Dr. Ramer is one of four veterinarians at the zoo. It's a position she's held for the past 10 years. Now, she's taking a 2 year leave to work for the Mountain Gorilla Veterinary Project in Rwanda. Known as the "Gorilla Doctors," she's the only American doctor on the team which will care for the primates that live in the wild.
Dr. Ramer explains, "We go up on the volcano twice a week and monitor the health of those individuals and we provide health care if there's an injury or an illness that we think needs veterinary intervention we provide that care for them."
Her research and care will be hands-on. The mountain gorillas are not tagged and tracked.
"They're individually identified, much like we're individually identified. The trackers and the veterinarians that know those individuals by their nose patches, their lines on their noses and just by their facial characteristics," said Ramer.

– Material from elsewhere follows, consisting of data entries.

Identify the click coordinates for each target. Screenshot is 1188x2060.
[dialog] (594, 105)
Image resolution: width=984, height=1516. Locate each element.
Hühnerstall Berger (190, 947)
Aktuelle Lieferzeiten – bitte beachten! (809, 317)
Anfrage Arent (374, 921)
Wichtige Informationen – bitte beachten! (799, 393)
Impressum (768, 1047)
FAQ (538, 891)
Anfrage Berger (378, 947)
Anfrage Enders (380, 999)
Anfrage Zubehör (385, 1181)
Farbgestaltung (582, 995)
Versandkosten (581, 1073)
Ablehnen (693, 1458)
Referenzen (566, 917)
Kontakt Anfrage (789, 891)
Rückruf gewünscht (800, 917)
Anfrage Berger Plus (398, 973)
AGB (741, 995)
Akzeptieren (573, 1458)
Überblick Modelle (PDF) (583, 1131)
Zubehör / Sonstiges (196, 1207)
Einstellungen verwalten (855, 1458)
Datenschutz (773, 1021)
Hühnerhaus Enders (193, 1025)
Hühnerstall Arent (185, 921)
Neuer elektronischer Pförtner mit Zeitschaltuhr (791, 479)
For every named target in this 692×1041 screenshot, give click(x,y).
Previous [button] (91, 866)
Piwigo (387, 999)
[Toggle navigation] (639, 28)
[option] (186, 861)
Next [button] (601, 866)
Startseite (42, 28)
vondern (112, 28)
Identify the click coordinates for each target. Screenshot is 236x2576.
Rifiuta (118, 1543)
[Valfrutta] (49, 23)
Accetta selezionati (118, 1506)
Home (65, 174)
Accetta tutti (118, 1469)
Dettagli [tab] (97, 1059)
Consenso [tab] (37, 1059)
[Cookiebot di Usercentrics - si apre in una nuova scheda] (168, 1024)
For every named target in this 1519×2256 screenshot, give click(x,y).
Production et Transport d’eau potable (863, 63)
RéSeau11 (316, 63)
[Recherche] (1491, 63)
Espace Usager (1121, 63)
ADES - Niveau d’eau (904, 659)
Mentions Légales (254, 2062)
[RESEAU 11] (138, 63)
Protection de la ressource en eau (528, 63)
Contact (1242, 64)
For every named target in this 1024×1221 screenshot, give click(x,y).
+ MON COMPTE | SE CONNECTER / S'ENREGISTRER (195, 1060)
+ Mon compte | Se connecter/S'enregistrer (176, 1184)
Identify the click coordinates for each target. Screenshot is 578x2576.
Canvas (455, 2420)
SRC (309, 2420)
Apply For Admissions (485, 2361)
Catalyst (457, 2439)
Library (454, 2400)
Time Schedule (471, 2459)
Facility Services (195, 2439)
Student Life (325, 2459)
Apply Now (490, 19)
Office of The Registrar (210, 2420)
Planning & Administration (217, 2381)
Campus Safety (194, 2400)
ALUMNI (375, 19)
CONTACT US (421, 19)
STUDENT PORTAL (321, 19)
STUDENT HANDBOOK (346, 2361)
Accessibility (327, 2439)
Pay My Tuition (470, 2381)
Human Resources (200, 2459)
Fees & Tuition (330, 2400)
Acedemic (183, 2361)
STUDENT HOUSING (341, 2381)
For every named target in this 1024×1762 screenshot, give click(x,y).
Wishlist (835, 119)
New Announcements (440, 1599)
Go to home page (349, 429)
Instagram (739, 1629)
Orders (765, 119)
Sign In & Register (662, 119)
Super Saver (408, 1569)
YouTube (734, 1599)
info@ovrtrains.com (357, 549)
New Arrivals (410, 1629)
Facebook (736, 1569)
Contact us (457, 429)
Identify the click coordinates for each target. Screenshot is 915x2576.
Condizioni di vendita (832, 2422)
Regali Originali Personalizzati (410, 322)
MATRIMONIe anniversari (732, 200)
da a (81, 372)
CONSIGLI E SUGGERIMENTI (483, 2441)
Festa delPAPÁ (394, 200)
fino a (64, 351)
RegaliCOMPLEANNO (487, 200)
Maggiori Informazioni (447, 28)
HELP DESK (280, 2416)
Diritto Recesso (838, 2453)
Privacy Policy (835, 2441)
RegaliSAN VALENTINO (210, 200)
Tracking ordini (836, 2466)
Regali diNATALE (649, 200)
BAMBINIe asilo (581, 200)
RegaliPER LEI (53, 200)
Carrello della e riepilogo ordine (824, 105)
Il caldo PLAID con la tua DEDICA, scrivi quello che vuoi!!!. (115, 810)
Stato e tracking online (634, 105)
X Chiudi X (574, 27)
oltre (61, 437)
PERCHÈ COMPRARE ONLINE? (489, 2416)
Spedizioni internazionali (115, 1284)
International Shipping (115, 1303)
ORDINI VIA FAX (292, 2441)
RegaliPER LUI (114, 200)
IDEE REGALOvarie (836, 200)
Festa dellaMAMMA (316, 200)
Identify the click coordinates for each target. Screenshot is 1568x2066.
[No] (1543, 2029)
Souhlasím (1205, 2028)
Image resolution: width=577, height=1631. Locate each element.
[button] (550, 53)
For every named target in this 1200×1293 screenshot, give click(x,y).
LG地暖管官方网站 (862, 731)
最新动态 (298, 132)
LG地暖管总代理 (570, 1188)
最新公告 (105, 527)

Her environment will be a long way from Indianapolis, a city where she grew up. She's no stranger to central Africa. In the eighties, she had a chance to meet the Gorilla Doctors' founder, late anthropologist Dr. Dian Fossey.
"At that point, I knew that this was a project that I would love to work on at some point," said Dr. Ramer.
When Dr. Ramer returns to the zoo in two years, she hopes to bring her expertise to a future Gorilla exhibit. Right now, it's on the zoo's wish list. The closest primates coming to Indianapolis will be the "aye-aye" in 2011.
In the meantime, she said e-mails and webcams will be how she'll communicate with her husband and college kids. Dr. Ramer said they encouraged her to take this unique opportunity.